To get a sense of just how ethereal some of those visions are, here’s how RBC analyst Mark Mahaney described it in his recent note (the ellipsis is his; it doesn’t denote missing words): “Profitability… It’s something Snapchat does not have currently and something they’ve highlighted in their [IPO prospectus] that they may never achieve or maintain.”

No matter. Mahaney estimates Snap will lose $3.2 billion this year, yet he gives it a bullish rating of “outperform,” and thinks the stock will go up about 38% to $31 over the next 12 months. (Morgan Stanley’s Nowak, for his part, thinks Snap stock could rise 24% to $28 a share over that span, though he agrees it will lose more than $3 billion this year.)

Huge expenses, today and tomorrow

To be fair, much of Snap’s expected loss will come from a one-time charge this quarter for stock compensation and the $822 million bonus paid to CEO Evan Spiegel for taking the company public. Those charges alone will amount to $2 billion, an extremely large allotment for stock compensation even by the standards of the tech industry, which often pays its employees with equity. For comparison, it’s about as much as Amazon paid in stock compensation last year, and Amazon has 183 times as many employees as Snap, which has only 1,859.

Granting employees equity doesn’t exactly burn cash the way that, say, hiring people by the hundreds does—although Snap is also doing that, having tripled its workforce last year as it strives to grow revenue. But the Snapchat maker also has some unique ways of operating that will contribute to heavy losses.

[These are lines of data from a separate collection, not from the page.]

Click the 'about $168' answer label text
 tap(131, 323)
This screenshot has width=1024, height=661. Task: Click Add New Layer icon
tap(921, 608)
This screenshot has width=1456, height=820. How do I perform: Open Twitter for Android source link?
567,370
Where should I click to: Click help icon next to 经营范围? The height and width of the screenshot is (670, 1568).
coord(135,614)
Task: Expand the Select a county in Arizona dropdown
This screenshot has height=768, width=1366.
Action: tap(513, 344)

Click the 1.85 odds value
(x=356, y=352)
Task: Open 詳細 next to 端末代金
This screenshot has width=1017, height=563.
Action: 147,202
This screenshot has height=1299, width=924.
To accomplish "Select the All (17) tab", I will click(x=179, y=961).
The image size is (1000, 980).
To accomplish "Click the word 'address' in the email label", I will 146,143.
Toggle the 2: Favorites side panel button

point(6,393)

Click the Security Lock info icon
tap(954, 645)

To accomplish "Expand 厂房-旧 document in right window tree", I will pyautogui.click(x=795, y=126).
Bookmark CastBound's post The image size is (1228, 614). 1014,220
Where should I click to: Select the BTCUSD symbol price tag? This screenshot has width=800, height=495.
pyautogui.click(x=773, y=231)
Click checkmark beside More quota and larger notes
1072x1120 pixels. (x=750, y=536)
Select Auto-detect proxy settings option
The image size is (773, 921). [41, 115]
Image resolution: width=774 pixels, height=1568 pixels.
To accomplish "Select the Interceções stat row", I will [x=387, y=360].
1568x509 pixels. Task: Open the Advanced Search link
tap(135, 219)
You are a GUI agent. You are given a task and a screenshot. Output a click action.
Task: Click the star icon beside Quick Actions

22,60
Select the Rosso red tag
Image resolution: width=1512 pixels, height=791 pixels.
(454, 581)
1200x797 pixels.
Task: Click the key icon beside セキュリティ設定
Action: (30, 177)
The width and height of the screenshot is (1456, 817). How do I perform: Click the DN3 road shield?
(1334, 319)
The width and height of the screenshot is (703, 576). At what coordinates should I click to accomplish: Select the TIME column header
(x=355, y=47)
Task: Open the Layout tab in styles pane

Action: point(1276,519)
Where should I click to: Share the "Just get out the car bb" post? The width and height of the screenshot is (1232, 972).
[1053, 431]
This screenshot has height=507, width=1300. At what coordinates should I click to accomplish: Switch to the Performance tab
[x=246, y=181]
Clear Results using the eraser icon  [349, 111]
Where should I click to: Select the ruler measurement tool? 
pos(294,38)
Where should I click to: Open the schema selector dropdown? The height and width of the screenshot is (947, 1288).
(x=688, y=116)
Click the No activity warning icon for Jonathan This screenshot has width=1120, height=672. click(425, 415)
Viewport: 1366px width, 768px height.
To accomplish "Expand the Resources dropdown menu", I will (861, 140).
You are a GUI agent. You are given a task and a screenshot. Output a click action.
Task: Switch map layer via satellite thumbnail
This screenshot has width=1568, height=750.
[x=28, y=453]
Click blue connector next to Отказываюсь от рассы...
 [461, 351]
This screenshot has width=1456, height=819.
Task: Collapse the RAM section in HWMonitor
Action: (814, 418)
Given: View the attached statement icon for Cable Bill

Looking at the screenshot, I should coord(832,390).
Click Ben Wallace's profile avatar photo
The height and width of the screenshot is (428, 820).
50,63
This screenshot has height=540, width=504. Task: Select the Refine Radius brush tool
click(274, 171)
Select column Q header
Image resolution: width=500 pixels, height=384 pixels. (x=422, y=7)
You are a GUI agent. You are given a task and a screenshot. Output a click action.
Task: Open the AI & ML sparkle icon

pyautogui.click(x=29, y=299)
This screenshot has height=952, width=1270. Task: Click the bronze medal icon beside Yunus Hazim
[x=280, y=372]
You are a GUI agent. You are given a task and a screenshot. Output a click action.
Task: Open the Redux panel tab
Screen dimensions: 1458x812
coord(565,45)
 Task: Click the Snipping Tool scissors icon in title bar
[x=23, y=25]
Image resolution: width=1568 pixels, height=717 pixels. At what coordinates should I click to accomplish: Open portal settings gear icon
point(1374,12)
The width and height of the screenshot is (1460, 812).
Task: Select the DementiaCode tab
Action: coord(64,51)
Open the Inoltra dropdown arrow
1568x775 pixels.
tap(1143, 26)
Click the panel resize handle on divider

Snap is unusually reliant on cloud computing services from Google (GOOGL) and Amazon, outsourcing needs such as servers and storage rather than handling them in-house. Over the next five years, Snap will spend almost $3.5 billion on these cloud services, according to Jefferies. The firm’s analysts add: “This will put near term pressure on cash.”

Indeed, it’s easy to see why such large expenses could become a problem for Snap. The company only has a little under $3.4 billion in cash on hand, including the $2.4 billion it raised in proceeds from the IPO, after paying its bankers. That’s why some, including Fortune’s Shawn Tully, have argued that Snap made a potentially fatal error by pricing its IPO at $17, well below what the market was willing to pay for it (above $24 a share its first day trading). That pricing gap meant that Snap effectively left $1.2 billion on the table, money that could instead be shoring up Snap’s fast-dwindling coffers.

In order for Snap to survive without being forced to raise more capital, it needs to grow its sales very, very quickly. Wall Street has already taken it as a given that Snap will more than double its revenues, which were about $404 million in 2016, to $1 billion this year. But in 2021, when analysts are currently counting on Snap to swing to its very first profit—of $512 million—they are also projecting it will make about $7.4 billion in sales.

In other words, Wall Street is convinced the creator of Snapchat, which up until 2015 didn’t have any sales at all, will be big enough to make the Fortune 500 by the time it turns 10 years old. That’s not completely unheard of; Facebook had enough revenues in 2012, the same year it went public, to qualify for the Fortune 500, and it was only eight years old at the time.

All Snap has to do to meet Wall Street’s expectation is grow its revenue more than 18 times in the next five years, a rate faster than just about any tech company on the market is growing right now. And that’s important, because analysts aren’t valuing the stock—which currently trades at about 26 times expected 2017 sales, making it more expensive than virtually all of its peers—on how much the company will make this year, but on how much they think it will make years down the line. If Snap can’t get there, or falls behind in its progress towards that goal, all those “buy” ratings will go out the window, and investors will surely sell.